Botched Microsoft Update to Teams Retention Causes Customer Heartburn

EXO Policies

No Data Compromised but Bad Day for Teams Retention

Alarm bells went off on Thursday, October 29 when administrators in several tenants noticed that retention policies created to process Teams chat messages were apparently applied to Exchange mailboxes. Microsoft subsequently issued incident EX225368 “Admins may see Microsoft Teams retention policies unexpectedly update to Exchange Online policies.” The incident started at 16;49 UTC and finished at 23:15 UTC after Microsoft had deployed a fix.

Microsoft said that the problem was caused by “a recent service update was causing Microsoft Teams retention policies to unexpectedly update to Exchange Online policies.” In other words, someone screwed up by making a code change which apparently had the effect of making the retention policies for Teams apply to the Exchange Online mailboxes of the accounts coming within the scope of those policies.

Oddly, incident TM225382 at roughly the same time reported that “Admins are unable to modify or add Microsoft Teams retention policies within the Microsoft Teams admin center.” Leaving aside the fact that retention policies are managed through the Microsoft 365 compliance center, the incident described an error apparently related to a non-existing entityMetadata command parameter.
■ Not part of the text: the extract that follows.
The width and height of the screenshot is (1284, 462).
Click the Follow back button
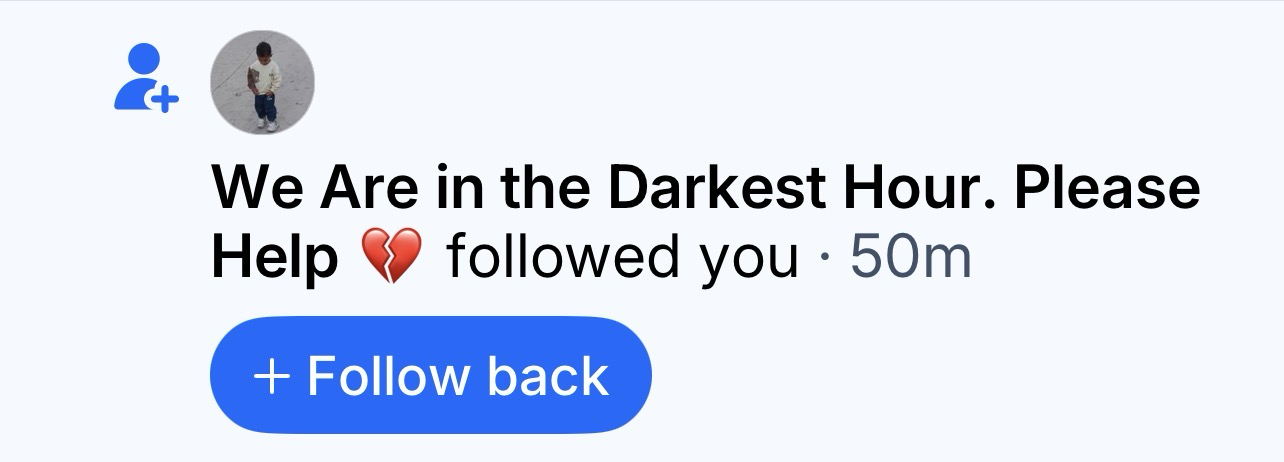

Overall, October 29 was a bad day for Teams retention processing.

Teams and Other Workloads Don’t Mix

Retention policies separate Teams chats and channel conversations from other workloads. In other words, you can’t create a single all-embracing policy covering Exchange Online, SharePoint Online, OneDrive for Business, and Teams. There are good reasons for this, including:

  • Some organizations use very short retention periods for chats (one day is the minimum). While possible, it’s uncommon to apply such a short retention period to email and files.
  • Retention processing isn’t done against the actual Teams data store. Instead, Teams uses the Exchange Managed Folder Assistant to process compliance records captured by the Microsoft 365 substrate and stored in user and group mailboxes. Microsoft recently changed the location of the compliance records to a folder in the non-IPM part of mailboxes. The Exchange Managed Folder Assistant (MFA) applies the Teams retention policies to the compliance records and synchronizes any deletions back to Teams for application against data in its Azure Cosmos DB store.

Microsoft chose to leverage the tried and trusted Exchange Online MFA for Teams retention processing because it avoided the need to create a new framework for Teams. So far, the mechanism has worked well.

It’s easy to see how a bug which caused the MFA to apply a restrictive 1-day Teams deletion policy to user mailboxes could wreak havoc. Although slow because of the amount of processing needed to remove almost every item in every mailbox, MFA would eventually finish, and everyone would have a very clean mailbox. The chaos that can flow from an error in a retention policy was illustrated in August when an incorrect policy update resulted in the loss of personal chat data for 145,000 users in the KPMG tenant.

GUI Error is Root Cause

The root causes reported in EX225368 and TM225382 both point to the problem being a GUI issue: “A recently deployed Exchange Online Protection (EOP) update contained an issue that caused Teams delete-specific retention polices updated on or after October 27, 2020 to be misclassified in the admin center User Interface (UI) and show up as Exchange Online delete-specific retention policies.”

In other words, the Compliance Center displayed a Teams retention policy as if it seemed to apply to Exchange Online, but no action occurred to make the MFA process mailboxes erroneously. Microsoft closed off with the flat statement that “We are reviewing our update and QA procedures to better understand how this issue was missed to help prevent similar impact in the future. This is the final update for the event.”

Poor Microsoft Performance

What is clear is that this incident demonstrated some poor performance in Microsoft quality assurance and testing. Even if it’s just a GUI problem, how a bug like this managed to get through testing, assuming testing happened, is quite inexplicable. The dark side of cloud systems is the loss of control organizations have over the systems they depend on. The implicit understanding is that Microsoft will ensure that everything works right inside Microsoft 365 and they have the people, tools, and resources to live up to that commitment. Seeing something like this sneak through into production takes some of the gloss off Microsoft’s vaunted DevOps approach to Microsoft 365 operations. It also begs the question if Microsoft pushes through updates into production faster than they should.

There’s no excuse for a bug which potentially compromises user data. Proponents of third-party backup and archiving solutions are already making the most of the problem to point out just how valuable an independent store is.

It seems unlikely that any user data was affected by this problem, but if a retention policy did go haywire and remove everything more than one day old from user mailboxes, could you really get everything back? The process to restore mailboxes for an entire Office 365 tenant using inbuilt or third-party tools is a debate worth having. I’ll leave that to another day.